Neonatal neutrophils are known to have qualitative impairments of chemotaxis, rolling adhesion, transmigration, and lamellipodia formation [49–52]. Our results confirm that a neutrophil’s ability to perform chemotaxis and phagocytosis is directly correlated with cell maturation and development, suggesting that variations in neutrophil composition at birth may explain previously described functional impairments rather than general global neutrophil dysfunction. Noted improvements in neutrophil function, responsiveness and deformability, as well as increased levels of cell surface adhesion molecules over the first three days of life supports this conclusion as these phenotypic changes are closely associated with normalization of neonatal neutrophil numbers and composition to adult values [1,13,24–26]. Clinical interventions that push neutrophil maturity may, therefore, enhance function and reduce the risk of sepsis. Alternatively, attenuation of inflammatory responses that have evolved and adapted over time may have undesired effects as the newborn becomes colonized with both synergistic and/or opportunistic organisms. Validation of these ideas, though, will require further investigation.

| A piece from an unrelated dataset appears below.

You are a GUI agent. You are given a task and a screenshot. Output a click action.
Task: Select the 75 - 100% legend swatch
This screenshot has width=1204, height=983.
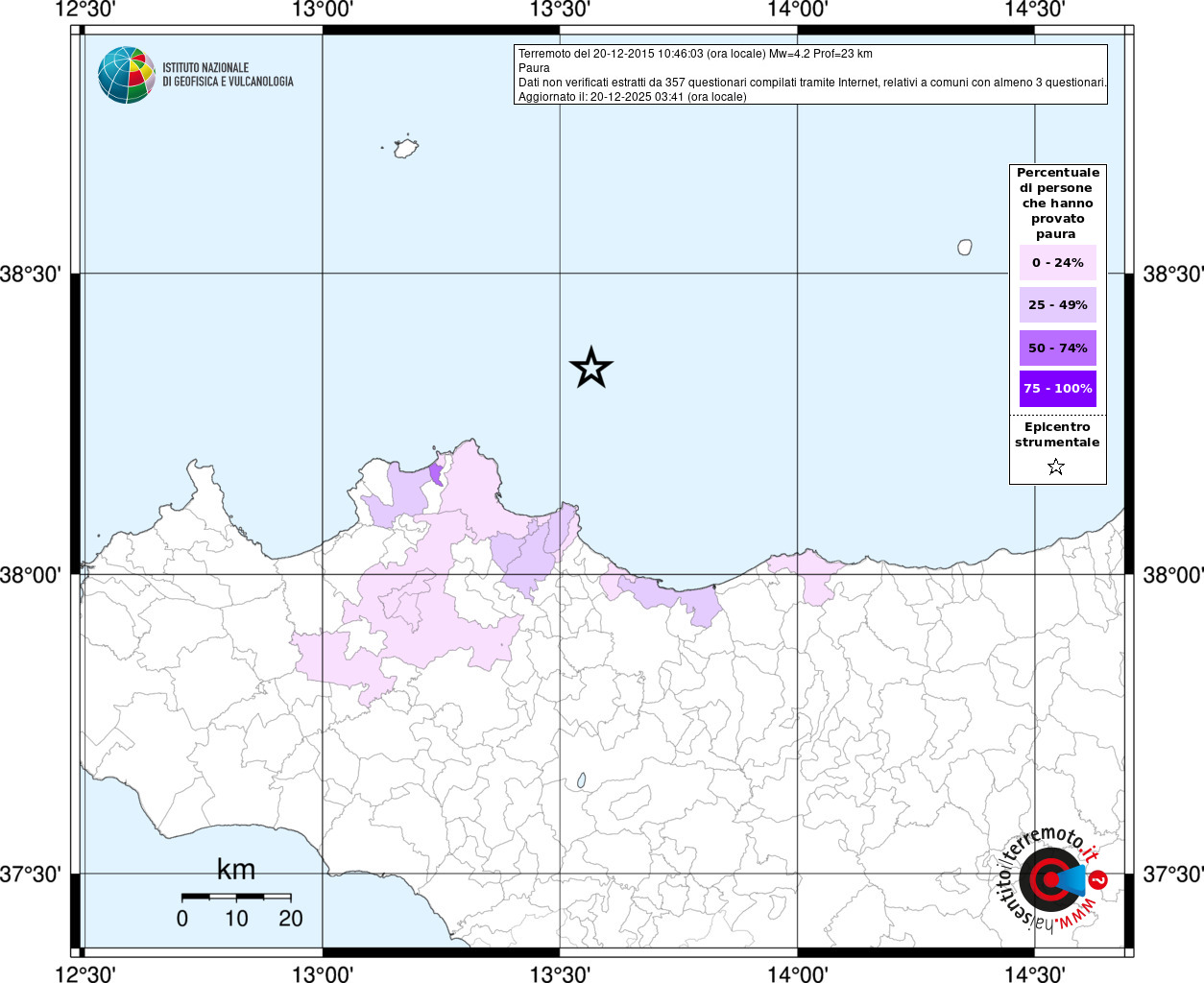[1057, 389]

The importance of the present project is that it directly compares neonatal and adult neutrophil function based upon the developmental stage of the cells. It also utilizes current techniques to demonstrate this concept while accounting for possible influences of key pro-inflammatory cytokines and chemokines that could alter neutrophil function in neonates following labor exposure. Because this study was conducted in healthy, term newborns and adults, conclusions may not necessarily be generalized to premature or acutely ill neonates, which represents a limitation to this study. Furthermore, the paucity of circulating immature neutrophils in healthy adults restricted our ability to study these cells comprehensively. While we strive to replicate in vivo mechanisms in a laboratory setting, studying neutrophils in vitro is an imperfect science. Further investigations can use these lead points to further delineate neutrophil function in this vulnerable patient population.